Third, the differences in LUE model structure can cause significantly different performance in GPP simulations [59,71]. Temperature and water were the main constraints for most LUE models, but VPM included leaf phenology, and C-Fix considered CO₂ fertilization effects. The function of water constraint has been a long-term challenge, and many functions of water stress have been defined considering VPD, soil moisture, evapotranspiration, and water index from remote sensing [13,19,39,72]. Also, the methods used to combine water and temperature stresses were different. EC-LUE used the minimum rule, while other LUE models adopted a multiplication of environmental factors, which also contributed to the variance in GPP simulations from different LUE models.

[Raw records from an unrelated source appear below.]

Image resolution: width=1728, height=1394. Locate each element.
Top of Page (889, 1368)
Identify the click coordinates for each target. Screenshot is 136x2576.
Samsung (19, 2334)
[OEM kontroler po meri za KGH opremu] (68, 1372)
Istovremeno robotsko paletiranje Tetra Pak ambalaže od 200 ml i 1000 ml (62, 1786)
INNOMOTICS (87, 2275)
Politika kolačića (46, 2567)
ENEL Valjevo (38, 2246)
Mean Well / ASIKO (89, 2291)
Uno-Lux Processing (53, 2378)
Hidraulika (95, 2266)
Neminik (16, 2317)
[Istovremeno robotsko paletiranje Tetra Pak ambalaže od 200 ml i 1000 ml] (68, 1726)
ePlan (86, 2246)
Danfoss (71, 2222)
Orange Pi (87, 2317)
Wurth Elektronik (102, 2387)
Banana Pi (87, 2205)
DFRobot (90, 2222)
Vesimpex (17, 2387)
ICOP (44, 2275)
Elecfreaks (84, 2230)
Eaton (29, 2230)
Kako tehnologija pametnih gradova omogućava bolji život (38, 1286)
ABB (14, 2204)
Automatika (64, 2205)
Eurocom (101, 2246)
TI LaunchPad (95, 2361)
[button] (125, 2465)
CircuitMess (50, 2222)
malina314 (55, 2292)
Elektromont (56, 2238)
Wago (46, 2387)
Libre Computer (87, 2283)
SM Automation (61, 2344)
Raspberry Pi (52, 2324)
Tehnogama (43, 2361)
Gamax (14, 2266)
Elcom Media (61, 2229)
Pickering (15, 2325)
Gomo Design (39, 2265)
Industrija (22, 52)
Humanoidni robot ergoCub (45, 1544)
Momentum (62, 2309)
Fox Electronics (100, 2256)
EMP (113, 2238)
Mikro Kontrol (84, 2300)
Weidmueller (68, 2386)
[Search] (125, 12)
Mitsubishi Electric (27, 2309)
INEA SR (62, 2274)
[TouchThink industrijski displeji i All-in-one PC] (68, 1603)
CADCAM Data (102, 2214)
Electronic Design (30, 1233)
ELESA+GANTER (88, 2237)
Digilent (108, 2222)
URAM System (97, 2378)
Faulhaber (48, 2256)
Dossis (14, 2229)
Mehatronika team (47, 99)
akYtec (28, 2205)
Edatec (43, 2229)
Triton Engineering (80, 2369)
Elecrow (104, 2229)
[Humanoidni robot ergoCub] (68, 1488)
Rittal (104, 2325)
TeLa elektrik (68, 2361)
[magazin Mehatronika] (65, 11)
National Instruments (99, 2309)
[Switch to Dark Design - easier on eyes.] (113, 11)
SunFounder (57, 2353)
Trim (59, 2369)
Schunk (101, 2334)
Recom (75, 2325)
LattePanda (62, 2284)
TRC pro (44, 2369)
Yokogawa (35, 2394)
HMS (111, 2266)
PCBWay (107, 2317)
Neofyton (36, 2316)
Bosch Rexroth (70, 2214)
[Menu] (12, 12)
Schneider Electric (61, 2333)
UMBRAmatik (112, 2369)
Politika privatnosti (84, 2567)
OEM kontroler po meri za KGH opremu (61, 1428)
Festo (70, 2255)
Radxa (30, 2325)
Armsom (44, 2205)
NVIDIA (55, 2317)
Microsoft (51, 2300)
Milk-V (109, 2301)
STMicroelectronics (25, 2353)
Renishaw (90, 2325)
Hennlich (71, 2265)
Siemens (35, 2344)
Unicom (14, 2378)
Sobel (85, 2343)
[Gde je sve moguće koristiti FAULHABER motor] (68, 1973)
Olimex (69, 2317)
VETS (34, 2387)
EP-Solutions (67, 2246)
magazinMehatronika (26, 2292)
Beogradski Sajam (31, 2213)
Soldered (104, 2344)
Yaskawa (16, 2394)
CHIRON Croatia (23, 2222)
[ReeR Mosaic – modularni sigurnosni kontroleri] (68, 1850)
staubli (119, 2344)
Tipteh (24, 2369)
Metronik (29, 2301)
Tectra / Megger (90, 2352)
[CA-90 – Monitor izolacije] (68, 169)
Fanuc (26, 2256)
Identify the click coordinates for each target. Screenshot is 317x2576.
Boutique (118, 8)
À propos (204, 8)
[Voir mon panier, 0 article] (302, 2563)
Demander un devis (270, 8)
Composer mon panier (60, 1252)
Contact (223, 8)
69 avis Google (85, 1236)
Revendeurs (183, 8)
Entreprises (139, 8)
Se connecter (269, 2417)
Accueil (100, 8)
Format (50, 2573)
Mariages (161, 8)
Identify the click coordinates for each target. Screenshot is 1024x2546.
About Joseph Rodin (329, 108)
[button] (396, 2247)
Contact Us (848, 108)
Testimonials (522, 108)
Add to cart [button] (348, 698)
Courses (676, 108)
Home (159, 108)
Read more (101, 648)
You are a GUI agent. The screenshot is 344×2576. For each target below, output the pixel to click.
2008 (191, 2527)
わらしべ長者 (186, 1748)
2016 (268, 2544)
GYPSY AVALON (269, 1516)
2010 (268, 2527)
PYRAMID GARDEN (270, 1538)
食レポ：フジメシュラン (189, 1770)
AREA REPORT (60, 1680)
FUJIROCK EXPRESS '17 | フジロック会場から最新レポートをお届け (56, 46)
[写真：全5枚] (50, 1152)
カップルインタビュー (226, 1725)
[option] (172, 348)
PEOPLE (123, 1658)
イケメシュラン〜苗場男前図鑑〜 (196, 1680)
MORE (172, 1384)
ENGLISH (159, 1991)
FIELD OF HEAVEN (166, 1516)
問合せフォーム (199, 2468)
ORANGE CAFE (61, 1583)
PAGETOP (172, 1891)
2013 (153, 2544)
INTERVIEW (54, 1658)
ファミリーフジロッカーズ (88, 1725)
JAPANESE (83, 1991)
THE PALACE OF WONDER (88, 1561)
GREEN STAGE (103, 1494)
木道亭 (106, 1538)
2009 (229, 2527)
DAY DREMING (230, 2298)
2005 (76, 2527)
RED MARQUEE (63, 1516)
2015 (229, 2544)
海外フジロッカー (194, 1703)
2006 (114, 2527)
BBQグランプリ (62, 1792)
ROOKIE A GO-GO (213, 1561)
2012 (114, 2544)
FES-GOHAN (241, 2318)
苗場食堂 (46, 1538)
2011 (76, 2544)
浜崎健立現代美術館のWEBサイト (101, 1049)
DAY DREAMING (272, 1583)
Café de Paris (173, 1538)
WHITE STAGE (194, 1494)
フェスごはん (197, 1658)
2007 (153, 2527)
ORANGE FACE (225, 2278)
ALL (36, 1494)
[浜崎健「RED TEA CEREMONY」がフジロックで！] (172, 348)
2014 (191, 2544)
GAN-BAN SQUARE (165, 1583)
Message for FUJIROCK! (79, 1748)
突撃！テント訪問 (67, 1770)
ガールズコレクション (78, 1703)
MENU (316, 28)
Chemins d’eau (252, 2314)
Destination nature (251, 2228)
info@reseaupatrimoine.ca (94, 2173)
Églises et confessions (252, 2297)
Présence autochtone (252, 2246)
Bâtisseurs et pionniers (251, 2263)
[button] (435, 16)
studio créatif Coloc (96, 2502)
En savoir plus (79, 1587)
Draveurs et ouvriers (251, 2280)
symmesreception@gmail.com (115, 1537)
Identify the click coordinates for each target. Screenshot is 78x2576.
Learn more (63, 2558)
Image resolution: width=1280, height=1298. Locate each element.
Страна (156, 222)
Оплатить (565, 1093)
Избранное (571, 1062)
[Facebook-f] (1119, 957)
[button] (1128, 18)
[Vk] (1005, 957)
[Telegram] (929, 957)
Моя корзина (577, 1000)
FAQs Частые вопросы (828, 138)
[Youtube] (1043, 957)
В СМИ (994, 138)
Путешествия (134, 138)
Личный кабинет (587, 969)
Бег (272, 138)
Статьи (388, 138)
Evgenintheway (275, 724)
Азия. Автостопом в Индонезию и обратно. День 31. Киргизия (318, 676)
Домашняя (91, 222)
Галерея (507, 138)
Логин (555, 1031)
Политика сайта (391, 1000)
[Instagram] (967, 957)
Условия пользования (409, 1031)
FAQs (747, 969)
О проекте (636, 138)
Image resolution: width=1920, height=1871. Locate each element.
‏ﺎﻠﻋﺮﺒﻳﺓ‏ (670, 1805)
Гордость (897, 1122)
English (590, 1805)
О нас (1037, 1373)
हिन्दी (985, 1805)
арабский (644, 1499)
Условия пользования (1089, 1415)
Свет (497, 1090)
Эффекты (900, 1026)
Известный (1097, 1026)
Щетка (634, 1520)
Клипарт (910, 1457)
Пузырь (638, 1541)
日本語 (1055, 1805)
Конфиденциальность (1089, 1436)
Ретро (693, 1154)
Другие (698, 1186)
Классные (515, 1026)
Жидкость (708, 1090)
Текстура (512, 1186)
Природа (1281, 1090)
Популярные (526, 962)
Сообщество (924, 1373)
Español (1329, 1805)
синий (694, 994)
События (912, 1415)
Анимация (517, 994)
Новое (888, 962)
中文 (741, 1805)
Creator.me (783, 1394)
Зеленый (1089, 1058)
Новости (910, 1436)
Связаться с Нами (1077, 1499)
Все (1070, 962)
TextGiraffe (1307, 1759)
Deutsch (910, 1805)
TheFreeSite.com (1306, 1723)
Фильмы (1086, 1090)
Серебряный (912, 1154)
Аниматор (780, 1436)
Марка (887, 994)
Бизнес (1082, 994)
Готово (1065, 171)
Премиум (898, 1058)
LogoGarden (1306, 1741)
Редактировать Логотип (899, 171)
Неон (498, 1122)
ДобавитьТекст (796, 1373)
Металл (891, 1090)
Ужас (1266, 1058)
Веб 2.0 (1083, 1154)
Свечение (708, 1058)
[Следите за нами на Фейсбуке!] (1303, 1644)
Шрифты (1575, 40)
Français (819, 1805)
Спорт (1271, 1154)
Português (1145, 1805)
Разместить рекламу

Overall, the errors mentioned above from ground measurements and satellite observations, data processing and derivation, and the structure of LUE models (i.e., the definition of environmental stresses and integration methods) could bring uncertainties to LUE models and further contribute to the uncertainties in SVM and RF estimation.

3.6. Limitations and Future Work

The GPP modeling and fusion were implemented at the selected sites across four forest types without considering the impact of climate footprints which may not match exactly with corresponding MODIS pixels at specific sites. The land surface conditions and height of the eddy covariance towers greatly affect the GPP footprints [73,74]; therefore, the proposed machine learning methods in this study may need more validation by considering the influence of site footprints before being applied at larger scales. Although we used the special software package supplied by ORNL DAAC to identify MODIS pixels based on the geographical coordinates of each FLUXNET2015 sites, the specific site may not be located at the center of a remote sensing pixel; meanwhile, errors may also be introduced in the spatial heterogeneity which may result in mixed pixels in MODIS products of 500 m resolution.

Key factors in LUE models are ${\epsilon }_0$, Tmin, Tmax, and Topt in Table 2. In this study, we adopted a specific look-up table to provide uniform parameters for all LUE models, and we could conduct more research on LUE model parameters optimization to leverage the advantages of each model in the future.

Another limitation is the insufficient ground observation stations for training data. Considering the data availability in long time series, the selected sites were mostly distributed in Europe and North America, as shown in Figure 1, which may make the proposed methods not applicable to each continent. Future research should pay more attention to other datasets which include eddy covariance sites across South America, Australia, Asia, and Africa.

The selection and combination of input models using machine learning contribute to the performance of model fusion [75]. Here, we chose five popular LUE models as the inputs of machine learning models; however, there are many other models to simulate GPP at different spatial scales [7]. How to select and combine these models to obtain reliable and accurate GPP estimation needs to be further studied in the future.

4. Conclusions

Based on meteorological and eddy covariance flux measurements at 45 FLUXNET2015 forest sites and remote sensing data, we ran LUE GPP models (i.e., VPM, EC-LUE, GLO-PEM, CASA, and C-Fix) to estimate forest GPP and then fused these individual models based on Köppen–Geiger climate zones to improve the ability of simulating GPP. Our results showed that EC-LUE outperformed other LUE models, giving the highest R² between simulated GPP and site-derived GPP on a daily scale. The performance of VPM and GLO-PEM were quite good too, while CASA and C-Fix showed extra uncertainties in simulation accuracy. The five-fold cross-validation showed that the SVM and RF could greatly improve estimation accuracy by 27% and 28%, respectively. A further analysis at each FLUXNET2015 site indicated that the RF could capture more magnitudes of GPP variations with a lower RMSE, so the RF was the best fusion method for simulating forest GPP. Despite the possible errors from ground measurements, satellite observations, and LUE model structure, machine learning, especially RFs, could be a good alternative option to enhance the ability of GPP simulation beyond that of individual LUE models at site scale.